» **SOURCE DATA**:

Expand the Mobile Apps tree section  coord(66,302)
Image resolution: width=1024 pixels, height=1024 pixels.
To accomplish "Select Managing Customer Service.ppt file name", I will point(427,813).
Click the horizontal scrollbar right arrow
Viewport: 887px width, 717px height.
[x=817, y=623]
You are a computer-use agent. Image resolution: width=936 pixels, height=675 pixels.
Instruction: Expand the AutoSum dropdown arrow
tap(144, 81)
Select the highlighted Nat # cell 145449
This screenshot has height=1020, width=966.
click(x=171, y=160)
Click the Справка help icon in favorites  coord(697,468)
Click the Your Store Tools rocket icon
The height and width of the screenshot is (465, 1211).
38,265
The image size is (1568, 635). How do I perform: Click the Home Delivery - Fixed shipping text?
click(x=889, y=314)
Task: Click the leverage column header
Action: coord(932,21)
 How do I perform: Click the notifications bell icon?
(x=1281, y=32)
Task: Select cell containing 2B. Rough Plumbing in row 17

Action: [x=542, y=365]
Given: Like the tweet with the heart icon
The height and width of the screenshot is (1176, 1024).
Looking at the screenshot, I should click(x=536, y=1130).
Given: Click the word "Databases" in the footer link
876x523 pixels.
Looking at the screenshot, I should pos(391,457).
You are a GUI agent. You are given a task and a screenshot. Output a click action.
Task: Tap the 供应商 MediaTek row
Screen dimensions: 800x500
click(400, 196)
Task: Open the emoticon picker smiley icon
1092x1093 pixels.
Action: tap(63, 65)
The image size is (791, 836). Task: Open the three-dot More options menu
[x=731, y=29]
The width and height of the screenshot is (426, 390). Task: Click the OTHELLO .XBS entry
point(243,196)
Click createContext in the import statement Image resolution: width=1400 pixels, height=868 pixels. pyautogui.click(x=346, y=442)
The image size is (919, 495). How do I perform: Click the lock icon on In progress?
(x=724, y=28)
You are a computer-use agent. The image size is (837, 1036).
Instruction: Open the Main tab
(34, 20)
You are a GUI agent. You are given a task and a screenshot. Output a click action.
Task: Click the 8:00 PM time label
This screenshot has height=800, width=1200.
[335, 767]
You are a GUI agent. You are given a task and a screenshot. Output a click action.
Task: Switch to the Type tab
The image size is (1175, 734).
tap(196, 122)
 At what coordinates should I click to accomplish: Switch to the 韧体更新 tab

» **TASK DESCRIPTION**: Using the material above, copy every line in which the string "accomplish" occurs.

» **EXERCISE SOLUTION**:
To accomplish "Select Managing Customer Service.ppt file name", I will point(427,813).
 At what coordinates should I click to accomplish: Switch to the 韧体更新 tab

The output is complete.